[Given records — start]
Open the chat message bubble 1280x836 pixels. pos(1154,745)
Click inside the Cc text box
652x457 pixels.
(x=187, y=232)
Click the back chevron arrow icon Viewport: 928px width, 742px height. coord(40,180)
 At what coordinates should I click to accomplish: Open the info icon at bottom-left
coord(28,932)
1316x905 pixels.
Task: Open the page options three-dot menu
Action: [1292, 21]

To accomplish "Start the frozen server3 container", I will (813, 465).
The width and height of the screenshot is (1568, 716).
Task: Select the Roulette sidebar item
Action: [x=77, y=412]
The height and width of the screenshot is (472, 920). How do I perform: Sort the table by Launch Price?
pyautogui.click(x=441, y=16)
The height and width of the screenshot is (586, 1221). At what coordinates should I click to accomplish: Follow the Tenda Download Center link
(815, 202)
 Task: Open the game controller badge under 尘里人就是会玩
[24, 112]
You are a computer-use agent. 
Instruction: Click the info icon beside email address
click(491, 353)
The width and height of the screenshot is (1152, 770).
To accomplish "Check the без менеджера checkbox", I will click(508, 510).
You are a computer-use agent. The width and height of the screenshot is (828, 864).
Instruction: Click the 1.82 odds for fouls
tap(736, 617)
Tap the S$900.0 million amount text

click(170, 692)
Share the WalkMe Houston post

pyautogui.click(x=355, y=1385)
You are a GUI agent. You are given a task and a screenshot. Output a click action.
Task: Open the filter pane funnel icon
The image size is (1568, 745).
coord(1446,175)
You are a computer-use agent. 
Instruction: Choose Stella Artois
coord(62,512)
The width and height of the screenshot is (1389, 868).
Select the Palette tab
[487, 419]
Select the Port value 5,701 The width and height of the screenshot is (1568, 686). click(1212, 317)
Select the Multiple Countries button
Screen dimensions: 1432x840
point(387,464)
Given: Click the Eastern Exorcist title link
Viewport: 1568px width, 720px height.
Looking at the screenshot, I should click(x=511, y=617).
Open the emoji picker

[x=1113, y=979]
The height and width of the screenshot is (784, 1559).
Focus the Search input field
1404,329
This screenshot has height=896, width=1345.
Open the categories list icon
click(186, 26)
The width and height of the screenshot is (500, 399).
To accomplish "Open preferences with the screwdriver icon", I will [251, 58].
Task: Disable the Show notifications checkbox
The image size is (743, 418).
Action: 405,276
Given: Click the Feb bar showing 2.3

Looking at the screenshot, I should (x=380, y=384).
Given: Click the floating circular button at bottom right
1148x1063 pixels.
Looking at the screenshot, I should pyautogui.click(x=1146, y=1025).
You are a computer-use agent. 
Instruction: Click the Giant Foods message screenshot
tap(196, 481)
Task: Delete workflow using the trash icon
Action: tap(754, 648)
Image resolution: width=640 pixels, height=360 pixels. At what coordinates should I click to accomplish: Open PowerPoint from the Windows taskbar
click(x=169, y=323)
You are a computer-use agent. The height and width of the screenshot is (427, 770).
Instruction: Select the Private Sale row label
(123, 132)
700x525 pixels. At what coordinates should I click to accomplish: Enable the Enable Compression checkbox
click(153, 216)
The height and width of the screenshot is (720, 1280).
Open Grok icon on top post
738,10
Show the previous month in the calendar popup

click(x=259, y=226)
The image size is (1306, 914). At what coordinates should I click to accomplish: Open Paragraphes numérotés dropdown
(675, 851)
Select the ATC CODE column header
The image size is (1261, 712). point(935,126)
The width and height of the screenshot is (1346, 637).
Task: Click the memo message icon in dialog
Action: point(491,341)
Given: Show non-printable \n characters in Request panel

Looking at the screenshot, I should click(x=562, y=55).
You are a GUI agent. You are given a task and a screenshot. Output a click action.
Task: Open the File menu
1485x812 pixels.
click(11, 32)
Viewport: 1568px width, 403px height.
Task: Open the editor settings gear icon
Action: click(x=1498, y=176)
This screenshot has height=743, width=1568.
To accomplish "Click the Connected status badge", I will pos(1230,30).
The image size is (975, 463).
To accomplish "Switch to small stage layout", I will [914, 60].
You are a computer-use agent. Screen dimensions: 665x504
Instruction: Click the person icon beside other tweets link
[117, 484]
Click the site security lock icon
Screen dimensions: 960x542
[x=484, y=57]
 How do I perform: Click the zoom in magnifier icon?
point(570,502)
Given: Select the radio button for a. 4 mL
[Given records — finish]
Write out the entries in full, exactly as given.

Open the chat message bubble 1280x836 pixels. pos(1154,745)
Click inside the Cc text box
652x457 pixels.
(x=187, y=232)
Click the back chevron arrow icon Viewport: 928px width, 742px height. coord(40,180)
 At what coordinates should I click to accomplish: Open the info icon at bottom-left
coord(28,932)
1316x905 pixels.
Task: Open the page options three-dot menu
Action: [1292, 21]

To accomplish "Start the frozen server3 container", I will (813, 465).
The width and height of the screenshot is (1568, 716).
Task: Select the Roulette sidebar item
Action: [x=77, y=412]
The height and width of the screenshot is (472, 920). How do I perform: Sort the table by Launch Price?
pyautogui.click(x=441, y=16)
The height and width of the screenshot is (586, 1221). At what coordinates should I click to accomplish: Follow the Tenda Download Center link
(815, 202)
 Task: Open the game controller badge under 尘里人就是会玩
[24, 112]
You are a computer-use agent. 
Instruction: Click the info icon beside email address
click(491, 353)
The width and height of the screenshot is (1152, 770).
To accomplish "Check the без менеджера checkbox", I will click(508, 510).
You are a computer-use agent. The width and height of the screenshot is (828, 864).
Instruction: Click the 1.82 odds for fouls
tap(736, 617)
Tap the S$900.0 million amount text

click(170, 692)
Share the WalkMe Houston post

pyautogui.click(x=355, y=1385)
You are a GUI agent. You are given a task and a screenshot. Output a click action.
Task: Open the filter pane funnel icon
The image size is (1568, 745).
coord(1446,175)
You are a computer-use agent. 
Instruction: Choose Stella Artois
coord(62,512)
The width and height of the screenshot is (1389, 868).
Select the Palette tab
[487, 419]
Select the Port value 5,701 The width and height of the screenshot is (1568, 686). click(1212, 317)
Select the Multiple Countries button
Screen dimensions: 1432x840
point(387,464)
Given: Click the Eastern Exorcist title link
Viewport: 1568px width, 720px height.
Looking at the screenshot, I should click(x=511, y=617).
Open the emoji picker

[x=1113, y=979]
The height and width of the screenshot is (784, 1559).
Focus the Search input field
1404,329
This screenshot has height=896, width=1345.
Open the categories list icon
click(186, 26)
The width and height of the screenshot is (500, 399).
To accomplish "Open preferences with the screwdriver icon", I will [251, 58].
Task: Disable the Show notifications checkbox
The image size is (743, 418).
Action: 405,276
Given: Click the Feb bar showing 2.3

Looking at the screenshot, I should (x=380, y=384).
Given: Click the floating circular button at bottom right
1148x1063 pixels.
Looking at the screenshot, I should pyautogui.click(x=1146, y=1025).
You are a computer-use agent. 
Instruction: Click the Giant Foods message screenshot
tap(196, 481)
Task: Delete workflow using the trash icon
Action: tap(754, 648)
Image resolution: width=640 pixels, height=360 pixels. At what coordinates should I click to accomplish: Open PowerPoint from the Windows taskbar
click(x=169, y=323)
You are a computer-use agent. The height and width of the screenshot is (427, 770).
Instruction: Select the Private Sale row label
(123, 132)
700x525 pixels. At what coordinates should I click to accomplish: Enable the Enable Compression checkbox
click(153, 216)
The height and width of the screenshot is (720, 1280).
Open Grok icon on top post
738,10
Show the previous month in the calendar popup

click(x=259, y=226)
The image size is (1306, 914). At what coordinates should I click to accomplish: Open Paragraphes numérotés dropdown
(675, 851)
Select the ATC CODE column header
The image size is (1261, 712). point(935,126)
The width and height of the screenshot is (1346, 637).
Task: Click the memo message icon in dialog
Action: point(491,341)
Given: Show non-printable \n characters in Request panel

Looking at the screenshot, I should click(x=562, y=55).
You are a GUI agent. You are given a task and a screenshot. Output a click action.
Task: Open the File menu
1485x812 pixels.
click(11, 32)
Viewport: 1568px width, 403px height.
Task: Open the editor settings gear icon
Action: click(x=1498, y=176)
This screenshot has height=743, width=1568.
To accomplish "Click the Connected status badge", I will pos(1230,30).
The image size is (975, 463).
To accomplish "Switch to small stage layout", I will [914, 60].
You are a computer-use agent. Screen dimensions: 665x504
Instruction: Click the person icon beside other tweets link
[117, 484]
Click the site security lock icon
Screen dimensions: 960x542
[x=484, y=57]
 How do I perform: Click the zoom in magnifier icon?
point(570,502)
Given: Select the radio button for a. 4 mL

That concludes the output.